Jiang Cheng almost chokes on his laugh.
Compared to the one he broke, it’s beautiful, lacquered in black interlaced with streaks of white and blue, swirling around its body like mist—like Gusu Lan clouds—but even beautifully made, it’s a cheap gift.
His brother’s fingers twitch towards him. He licks his lips, hesitating. “You’ve given all the expensive, irreplaceable stuff to my family and I only get a flute?”
Lan Wangji carefully lifts it out of its case, presenting it across his palms for Wei Wuxian to take. “A song, as well.”
His brother’s cheeks go bright red, his mouth parting on a rough exhale. “Lan Zhan, ah, Lan Zhan, who knew you could be so smooth?” Wei Wuxian says and finally takes the flute from Lan Wangji’s grasp, cradling it in his hands like the most precious offering.

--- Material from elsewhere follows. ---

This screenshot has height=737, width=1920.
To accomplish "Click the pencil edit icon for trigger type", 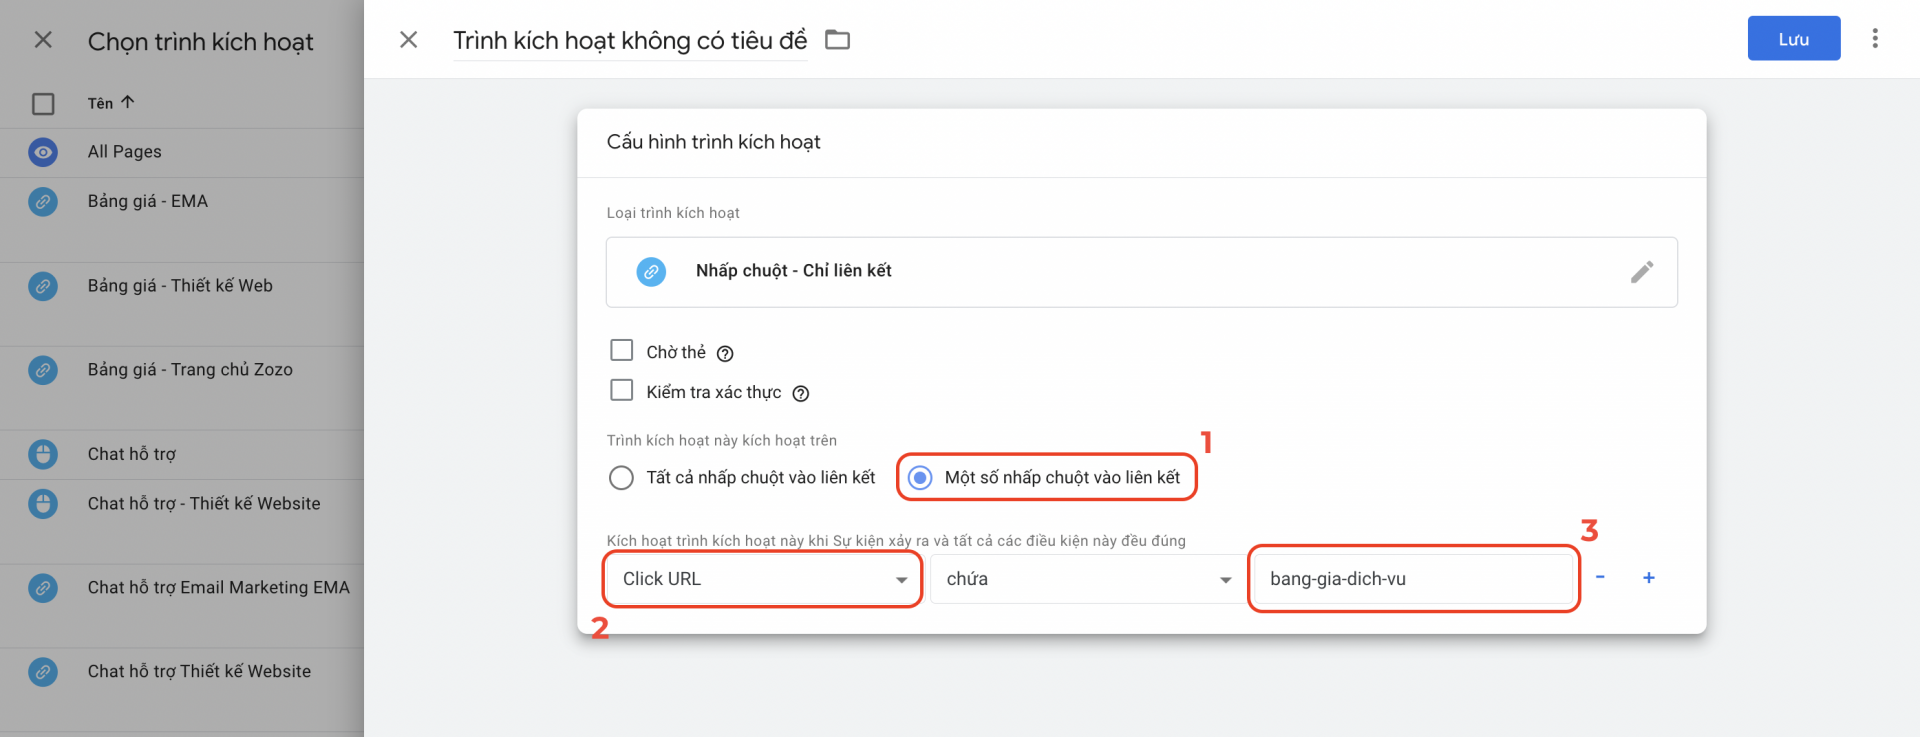I will [x=1642, y=272].
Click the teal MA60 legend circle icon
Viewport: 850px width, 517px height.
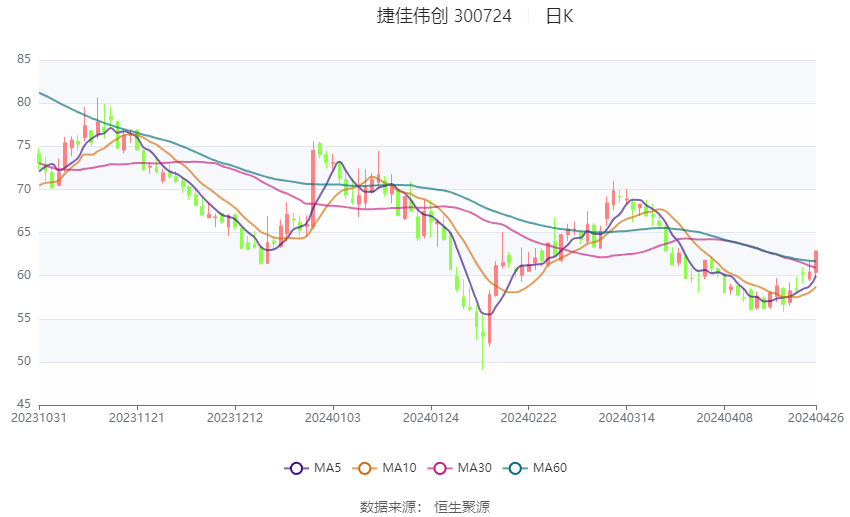(515, 468)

A jade charm hangs at its end above a red tassel—not a wedding red, but the exact shade of Wei Wuxian’s hair ribbon. “Lan Zhan, I have nothing to give you in return.”
Lan Wangji shakes his head. It’s small, almost imperceptible. A year ago, Jiang Cheng would have missed it. “I need only your answer.”
Wei Wuxian‘s eyes are steady on Lan Wangji, but wide and brimming with tears, hiding something small like wonder, like hope, like joy. Jiang Cheng’s hand makes a fist around the jade token as the silence stretches and Wei Wuxian says nothing, content to just bask in the blazing intensity of Lan Wangji’s attention.
Jiang Cheng pinches the bridge of his nose. He refuses to be old and grey before he sees the ruins of Qishan for himself.
“For fuck's sake, do I have to do everything myself?” he growls and shoves his brother straight into Lan Wangji’s arms.